Edward Austin, 64, lives in the black portion of Fireco, a small town near Beckley, West Virginia, in Raleigh County. He receives Black Lung benefits and a United Mine workers pension, after w in the mines From 1925 to 1956. He has 20 children and does not regret having them one bit.
Miner Wayne Gipson, 39, with his daughter Tabitha, 3. He has just gotten home from his job as a conveyor belt operator in a non-union mine. As soon as he arrives he takes a shower and changes into clothes to do livestock chores with his two sons.

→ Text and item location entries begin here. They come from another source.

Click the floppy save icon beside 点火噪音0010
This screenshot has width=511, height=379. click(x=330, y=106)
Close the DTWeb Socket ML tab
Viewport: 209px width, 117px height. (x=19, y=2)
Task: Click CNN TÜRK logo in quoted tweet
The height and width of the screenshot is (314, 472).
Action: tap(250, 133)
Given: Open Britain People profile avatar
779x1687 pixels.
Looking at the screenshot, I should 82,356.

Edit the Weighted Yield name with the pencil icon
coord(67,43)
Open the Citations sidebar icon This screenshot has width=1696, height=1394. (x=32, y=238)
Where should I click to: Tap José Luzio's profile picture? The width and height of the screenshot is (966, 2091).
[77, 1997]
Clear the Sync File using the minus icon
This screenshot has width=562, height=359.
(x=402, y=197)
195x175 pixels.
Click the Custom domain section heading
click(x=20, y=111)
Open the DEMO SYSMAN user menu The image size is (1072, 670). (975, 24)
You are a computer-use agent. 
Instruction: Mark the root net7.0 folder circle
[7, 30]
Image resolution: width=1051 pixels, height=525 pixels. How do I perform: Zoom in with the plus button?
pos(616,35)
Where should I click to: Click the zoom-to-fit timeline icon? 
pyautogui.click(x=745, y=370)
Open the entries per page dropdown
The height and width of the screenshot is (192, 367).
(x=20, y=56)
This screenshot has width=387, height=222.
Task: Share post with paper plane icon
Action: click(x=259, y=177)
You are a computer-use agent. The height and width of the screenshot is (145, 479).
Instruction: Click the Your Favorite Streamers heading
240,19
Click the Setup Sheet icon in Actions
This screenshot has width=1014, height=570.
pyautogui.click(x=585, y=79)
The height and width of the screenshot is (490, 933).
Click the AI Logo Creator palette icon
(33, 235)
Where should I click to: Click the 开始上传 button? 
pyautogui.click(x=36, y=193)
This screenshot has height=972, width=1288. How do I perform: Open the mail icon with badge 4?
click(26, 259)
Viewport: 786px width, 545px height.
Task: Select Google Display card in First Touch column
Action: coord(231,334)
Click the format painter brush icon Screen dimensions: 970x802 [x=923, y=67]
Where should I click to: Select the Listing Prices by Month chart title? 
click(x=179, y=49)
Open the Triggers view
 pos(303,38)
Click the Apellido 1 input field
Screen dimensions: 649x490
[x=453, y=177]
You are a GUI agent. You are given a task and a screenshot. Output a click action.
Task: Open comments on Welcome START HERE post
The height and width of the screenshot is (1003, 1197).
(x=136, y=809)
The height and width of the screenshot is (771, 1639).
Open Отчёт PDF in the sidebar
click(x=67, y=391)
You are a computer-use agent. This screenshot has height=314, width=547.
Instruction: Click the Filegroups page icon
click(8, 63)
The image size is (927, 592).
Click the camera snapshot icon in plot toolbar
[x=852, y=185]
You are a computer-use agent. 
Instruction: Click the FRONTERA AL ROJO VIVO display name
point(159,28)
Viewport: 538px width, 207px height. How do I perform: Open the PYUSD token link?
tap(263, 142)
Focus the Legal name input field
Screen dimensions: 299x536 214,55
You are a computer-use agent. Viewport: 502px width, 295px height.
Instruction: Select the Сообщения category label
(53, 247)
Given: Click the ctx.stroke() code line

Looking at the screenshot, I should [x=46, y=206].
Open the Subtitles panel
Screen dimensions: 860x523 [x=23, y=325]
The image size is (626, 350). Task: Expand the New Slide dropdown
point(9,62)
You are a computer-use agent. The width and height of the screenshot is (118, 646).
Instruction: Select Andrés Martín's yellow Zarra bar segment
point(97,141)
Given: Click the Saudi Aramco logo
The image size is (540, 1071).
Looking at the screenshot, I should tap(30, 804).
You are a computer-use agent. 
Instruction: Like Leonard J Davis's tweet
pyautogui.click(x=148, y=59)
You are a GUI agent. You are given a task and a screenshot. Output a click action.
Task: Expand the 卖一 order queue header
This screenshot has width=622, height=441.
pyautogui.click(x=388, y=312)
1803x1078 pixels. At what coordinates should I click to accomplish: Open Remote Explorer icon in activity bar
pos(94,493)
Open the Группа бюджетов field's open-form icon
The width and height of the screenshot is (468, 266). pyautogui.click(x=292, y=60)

Jack Smith, 42, Left, Rhodell, West Virginia, near Beckley, Was a Miner Disabled When a Roof Caved in Who Had to Wait 18 Years to Get Workman’s Compensation. He Was 21 When Injured and Had Worked One Year in the Mines. of the Nine Boys and Seven Girls in His Family All the Males Went Into the Mines Except One Who Died in Infancy Smith Is Shown on the Porch of the Beer Joint He Operates. Seated with Him Are His Brothers, Leo, 39, and Twin Roy, 42 04/1974
Early morning light enriches a bucolic scene at Claypool Hill, near Richlands, Virginia, about a dozen miles from the coal mines, 10/1974
Veteran miner Harold Stanley, right, talks to a young miner who has come into the mine for the first time after 40 hours of classroom training. Stanley placed his hand on the new man, shined his lamp in the miner’s face and said ‘Be alert, be safe, and uns (you) will be a good miner and get along just fine.’ this is Virginia-Pocahontas Coal Company Mine #3 near Richlands, Virginia, 04/1974
Miners Line Up to Go Into the Elevator Shaft at the Virginia-Pocahontas Coal Company Mine #4 near Richlands, Virginia the Man at the Right Wears a Red Hat Which Means He Is a New Miner and Has Worked Below Less Than a Month. His Belt Also Shows Less Wear Than the Others. The Miner at the Left Carries Red Man Chewing Tobacco, Used by Many of the Men Because They Cannot Smoke in the Mines. They Also Prefer to Carry Their Own Water Rather Than Use What the Company Provides 04/1974
Jack Corn began his career as a staff photographer for The Tennessean, where he worked for over two decades and eventually became the paper’s chief photographer and photo editor. From there, he went on to work for the Chicago Tribune and teach in the journalism school at Western Kentucky University.